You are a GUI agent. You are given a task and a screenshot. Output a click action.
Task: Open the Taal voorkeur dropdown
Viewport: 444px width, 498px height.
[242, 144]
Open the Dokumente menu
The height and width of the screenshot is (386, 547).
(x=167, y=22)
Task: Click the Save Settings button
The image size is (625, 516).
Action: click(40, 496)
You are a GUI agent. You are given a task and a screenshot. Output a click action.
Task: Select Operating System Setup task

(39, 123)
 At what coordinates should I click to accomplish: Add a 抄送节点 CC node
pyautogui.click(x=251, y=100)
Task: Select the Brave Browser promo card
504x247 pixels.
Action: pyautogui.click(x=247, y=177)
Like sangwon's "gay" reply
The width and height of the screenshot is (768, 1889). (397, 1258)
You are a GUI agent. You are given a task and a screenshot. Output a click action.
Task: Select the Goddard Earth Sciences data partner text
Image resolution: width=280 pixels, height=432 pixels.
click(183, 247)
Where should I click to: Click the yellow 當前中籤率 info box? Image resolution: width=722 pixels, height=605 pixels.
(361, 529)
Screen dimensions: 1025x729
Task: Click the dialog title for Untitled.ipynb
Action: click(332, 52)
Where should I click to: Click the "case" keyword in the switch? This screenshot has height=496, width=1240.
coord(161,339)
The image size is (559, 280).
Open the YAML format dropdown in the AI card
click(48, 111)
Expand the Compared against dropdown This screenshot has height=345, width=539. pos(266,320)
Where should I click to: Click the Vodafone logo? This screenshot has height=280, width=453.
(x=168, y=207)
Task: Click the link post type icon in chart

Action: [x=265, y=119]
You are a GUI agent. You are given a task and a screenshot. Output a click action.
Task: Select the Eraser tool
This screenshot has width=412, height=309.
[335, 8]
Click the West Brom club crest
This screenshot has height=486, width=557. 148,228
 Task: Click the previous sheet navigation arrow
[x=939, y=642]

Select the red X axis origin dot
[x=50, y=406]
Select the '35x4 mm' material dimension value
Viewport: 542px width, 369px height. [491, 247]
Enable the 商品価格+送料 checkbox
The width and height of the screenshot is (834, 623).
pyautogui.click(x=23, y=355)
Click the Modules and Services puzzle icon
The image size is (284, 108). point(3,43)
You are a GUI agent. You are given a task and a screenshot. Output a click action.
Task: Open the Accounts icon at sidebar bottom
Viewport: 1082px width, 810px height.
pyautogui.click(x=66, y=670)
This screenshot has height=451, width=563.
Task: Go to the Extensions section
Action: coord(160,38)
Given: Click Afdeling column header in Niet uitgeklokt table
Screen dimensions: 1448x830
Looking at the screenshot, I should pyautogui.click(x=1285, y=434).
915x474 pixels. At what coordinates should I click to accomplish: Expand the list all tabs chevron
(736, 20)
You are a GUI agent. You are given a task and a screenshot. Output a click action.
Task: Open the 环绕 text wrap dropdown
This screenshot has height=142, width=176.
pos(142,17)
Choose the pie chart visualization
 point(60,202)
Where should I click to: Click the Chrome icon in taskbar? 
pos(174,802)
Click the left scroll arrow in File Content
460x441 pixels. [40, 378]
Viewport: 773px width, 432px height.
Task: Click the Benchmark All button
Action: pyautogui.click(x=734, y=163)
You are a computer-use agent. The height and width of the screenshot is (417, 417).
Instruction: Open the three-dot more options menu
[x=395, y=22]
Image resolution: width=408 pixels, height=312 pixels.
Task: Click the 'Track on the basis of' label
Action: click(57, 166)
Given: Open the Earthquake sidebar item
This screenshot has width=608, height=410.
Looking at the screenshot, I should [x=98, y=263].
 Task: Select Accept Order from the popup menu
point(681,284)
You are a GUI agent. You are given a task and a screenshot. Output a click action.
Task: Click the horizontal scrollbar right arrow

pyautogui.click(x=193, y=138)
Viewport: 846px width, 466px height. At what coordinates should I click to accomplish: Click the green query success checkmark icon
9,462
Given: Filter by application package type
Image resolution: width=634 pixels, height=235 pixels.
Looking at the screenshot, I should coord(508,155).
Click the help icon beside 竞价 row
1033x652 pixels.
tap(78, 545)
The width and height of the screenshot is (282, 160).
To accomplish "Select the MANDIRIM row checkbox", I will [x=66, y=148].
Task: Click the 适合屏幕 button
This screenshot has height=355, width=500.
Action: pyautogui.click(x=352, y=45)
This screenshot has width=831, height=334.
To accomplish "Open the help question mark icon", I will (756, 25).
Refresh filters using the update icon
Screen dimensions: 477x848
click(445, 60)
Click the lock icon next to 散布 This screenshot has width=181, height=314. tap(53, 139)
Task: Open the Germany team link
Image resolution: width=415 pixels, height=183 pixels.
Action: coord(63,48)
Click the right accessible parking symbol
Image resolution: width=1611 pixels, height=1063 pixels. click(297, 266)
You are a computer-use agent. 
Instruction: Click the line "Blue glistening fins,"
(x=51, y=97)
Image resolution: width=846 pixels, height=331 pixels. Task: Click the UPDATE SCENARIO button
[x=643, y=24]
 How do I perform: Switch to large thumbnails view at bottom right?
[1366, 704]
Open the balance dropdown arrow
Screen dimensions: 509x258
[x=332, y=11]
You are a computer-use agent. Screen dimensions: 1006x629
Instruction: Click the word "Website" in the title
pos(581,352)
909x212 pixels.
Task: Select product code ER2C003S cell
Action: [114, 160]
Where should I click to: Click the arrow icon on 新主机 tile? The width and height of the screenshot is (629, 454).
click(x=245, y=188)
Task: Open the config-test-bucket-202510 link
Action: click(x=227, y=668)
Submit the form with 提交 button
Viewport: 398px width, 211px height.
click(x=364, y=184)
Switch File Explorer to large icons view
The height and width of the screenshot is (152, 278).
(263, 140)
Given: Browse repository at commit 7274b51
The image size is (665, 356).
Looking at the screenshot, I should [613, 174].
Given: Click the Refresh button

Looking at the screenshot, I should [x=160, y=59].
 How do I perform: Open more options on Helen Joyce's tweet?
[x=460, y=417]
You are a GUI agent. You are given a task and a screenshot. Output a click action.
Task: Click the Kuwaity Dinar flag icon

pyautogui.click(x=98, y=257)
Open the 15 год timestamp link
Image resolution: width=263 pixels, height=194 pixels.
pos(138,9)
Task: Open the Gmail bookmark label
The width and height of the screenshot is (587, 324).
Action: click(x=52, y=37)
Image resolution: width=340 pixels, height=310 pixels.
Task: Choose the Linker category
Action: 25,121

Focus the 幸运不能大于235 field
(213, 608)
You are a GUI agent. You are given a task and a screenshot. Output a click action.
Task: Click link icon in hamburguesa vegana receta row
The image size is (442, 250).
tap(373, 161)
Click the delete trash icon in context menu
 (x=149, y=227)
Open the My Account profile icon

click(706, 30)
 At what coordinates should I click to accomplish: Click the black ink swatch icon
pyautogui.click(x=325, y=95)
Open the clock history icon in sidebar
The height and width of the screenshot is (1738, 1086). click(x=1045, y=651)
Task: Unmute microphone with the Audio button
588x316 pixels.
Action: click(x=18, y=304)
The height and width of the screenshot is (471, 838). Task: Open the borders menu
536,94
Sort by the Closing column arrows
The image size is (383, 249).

* **Task statement**
Copy out the material in full, exactly as it reads.

* **Output**
You are a GUI agent. You are given a task and a screenshot. Output a click action.
Task: Open the Taal voorkeur dropdown
Viewport: 444px width, 498px height.
[242, 144]
Open the Dokumente menu
The height and width of the screenshot is (386, 547).
(x=167, y=22)
Task: Click the Save Settings button
The image size is (625, 516).
Action: click(40, 496)
You are a GUI agent. You are given a task and a screenshot. Output a click action.
Task: Select Operating System Setup task

(39, 123)
 At what coordinates should I click to accomplish: Add a 抄送节点 CC node
pyautogui.click(x=251, y=100)
Task: Select the Brave Browser promo card
504x247 pixels.
Action: pyautogui.click(x=247, y=177)
Like sangwon's "gay" reply
The width and height of the screenshot is (768, 1889). (397, 1258)
You are a GUI agent. You are given a task and a screenshot. Output a click action.
Task: Select the Goddard Earth Sciences data partner text
Image resolution: width=280 pixels, height=432 pixels.
click(183, 247)
Where should I click to: Click the yellow 當前中籤率 info box? Image resolution: width=722 pixels, height=605 pixels.
(361, 529)
Screen dimensions: 1025x729
Task: Click the dialog title for Untitled.ipynb
Action: click(332, 52)
Where should I click to: Click the "case" keyword in the switch? This screenshot has height=496, width=1240.
coord(161,339)
The image size is (559, 280).
Open the YAML format dropdown in the AI card
click(48, 111)
Expand the Compared against dropdown This screenshot has height=345, width=539. pos(266,320)
Where should I click to: Click the Vodafone logo? This screenshot has height=280, width=453.
(x=168, y=207)
Task: Click the link post type icon in chart

Action: [x=265, y=119]
You are a GUI agent. You are given a task and a screenshot. Output a click action.
Task: Select the Eraser tool
This screenshot has width=412, height=309.
[335, 8]
Click the West Brom club crest
This screenshot has height=486, width=557. 148,228
 Task: Click the previous sheet navigation arrow
[x=939, y=642]

Select the red X axis origin dot
[x=50, y=406]
Select the '35x4 mm' material dimension value
Viewport: 542px width, 369px height. [491, 247]
Enable the 商品価格+送料 checkbox
The width and height of the screenshot is (834, 623).
pyautogui.click(x=23, y=355)
Click the Modules and Services puzzle icon
The image size is (284, 108). point(3,43)
You are a GUI agent. You are given a task and a screenshot. Output a click action.
Task: Open the Accounts icon at sidebar bottom
Viewport: 1082px width, 810px height.
pyautogui.click(x=66, y=670)
This screenshot has height=451, width=563.
Task: Go to the Extensions section
Action: coord(160,38)
Given: Click Afdeling column header in Niet uitgeklokt table
Screen dimensions: 1448x830
Looking at the screenshot, I should pyautogui.click(x=1285, y=434).
915x474 pixels. At what coordinates should I click to accomplish: Expand the list all tabs chevron
(736, 20)
You are a GUI agent. You are given a task and a screenshot. Output a click action.
Task: Open the 环绕 text wrap dropdown
This screenshot has height=142, width=176.
pos(142,17)
Choose the pie chart visualization
 point(60,202)
Where should I click to: Click the Chrome icon in taskbar? 
pos(174,802)
Click the left scroll arrow in File Content
460x441 pixels. [40, 378]
Viewport: 773px width, 432px height.
Task: Click the Benchmark All button
Action: pyautogui.click(x=734, y=163)
You are a computer-use agent. The height and width of the screenshot is (417, 417).
Instruction: Open the three-dot more options menu
[x=395, y=22]
Image resolution: width=408 pixels, height=312 pixels.
Task: Click the 'Track on the basis of' label
Action: click(57, 166)
Given: Open the Earthquake sidebar item
This screenshot has width=608, height=410.
Looking at the screenshot, I should [x=98, y=263].
 Task: Select Accept Order from the popup menu
point(681,284)
You are a GUI agent. You are given a task and a screenshot. Output a click action.
Task: Click the horizontal scrollbar right arrow

pyautogui.click(x=193, y=138)
Viewport: 846px width, 466px height. At what coordinates should I click to accomplish: Click the green query success checkmark icon
9,462
Given: Filter by application package type
Image resolution: width=634 pixels, height=235 pixels.
Looking at the screenshot, I should coord(508,155).
Click the help icon beside 竞价 row
1033x652 pixels.
tap(78, 545)
The width and height of the screenshot is (282, 160).
To accomplish "Select the MANDIRIM row checkbox", I will [x=66, y=148].
Task: Click the 适合屏幕 button
This screenshot has height=355, width=500.
Action: pyautogui.click(x=352, y=45)
This screenshot has width=831, height=334.
To accomplish "Open the help question mark icon", I will (756, 25).
Refresh filters using the update icon
Screen dimensions: 477x848
click(445, 60)
Click the lock icon next to 散布 This screenshot has width=181, height=314. tap(53, 139)
Task: Open the Germany team link
Image resolution: width=415 pixels, height=183 pixels.
Action: coord(63,48)
Click the right accessible parking symbol
Image resolution: width=1611 pixels, height=1063 pixels. click(297, 266)
You are a computer-use agent. 
Instruction: Click the line "Blue glistening fins,"
(x=51, y=97)
Image resolution: width=846 pixels, height=331 pixels. Task: Click the UPDATE SCENARIO button
[x=643, y=24]
 How do I perform: Switch to large thumbnails view at bottom right?
[1366, 704]
Open the balance dropdown arrow
Screen dimensions: 509x258
[x=332, y=11]
You are a computer-use agent. Screen dimensions: 1006x629
Instruction: Click the word "Website" in the title
pos(581,352)
909x212 pixels.
Task: Select product code ER2C003S cell
Action: [114, 160]
Where should I click to: Click the arrow icon on 新主机 tile? The width and height of the screenshot is (629, 454).
click(x=245, y=188)
Task: Open the config-test-bucket-202510 link
Action: click(x=227, y=668)
Submit the form with 提交 button
Viewport: 398px width, 211px height.
click(x=364, y=184)
Switch File Explorer to large icons view
The height and width of the screenshot is (152, 278).
(263, 140)
Given: Browse repository at commit 7274b51
The image size is (665, 356).
Looking at the screenshot, I should [613, 174].
Given: Click the Refresh button

Looking at the screenshot, I should [x=160, y=59].
 How do I perform: Open more options on Helen Joyce's tweet?
[x=460, y=417]
You are a GUI agent. You are given a task and a screenshot. Output a click action.
Task: Click the Kuwaity Dinar flag icon

pyautogui.click(x=98, y=257)
Open the 15 год timestamp link
Image resolution: width=263 pixels, height=194 pixels.
pos(138,9)
Task: Open the Gmail bookmark label
The width and height of the screenshot is (587, 324).
Action: click(x=52, y=37)
Image resolution: width=340 pixels, height=310 pixels.
Task: Choose the Linker category
Action: 25,121

Focus the 幸运不能大于235 field
(213, 608)
You are a GUI agent. You are given a task and a screenshot. Output a click action.
Task: Click link icon in hamburguesa vegana receta row
The image size is (442, 250).
tap(373, 161)
Click the delete trash icon in context menu
 (x=149, y=227)
Open the My Account profile icon

click(706, 30)
 At what coordinates should I click to accomplish: Click the black ink swatch icon
pyautogui.click(x=325, y=95)
Open the clock history icon in sidebar
The height and width of the screenshot is (1738, 1086). click(x=1045, y=651)
Task: Unmute microphone with the Audio button
588x316 pixels.
Action: click(x=18, y=304)
The height and width of the screenshot is (471, 838). Task: Open the borders menu
536,94
Sort by the Closing column arrows
The image size is (383, 249).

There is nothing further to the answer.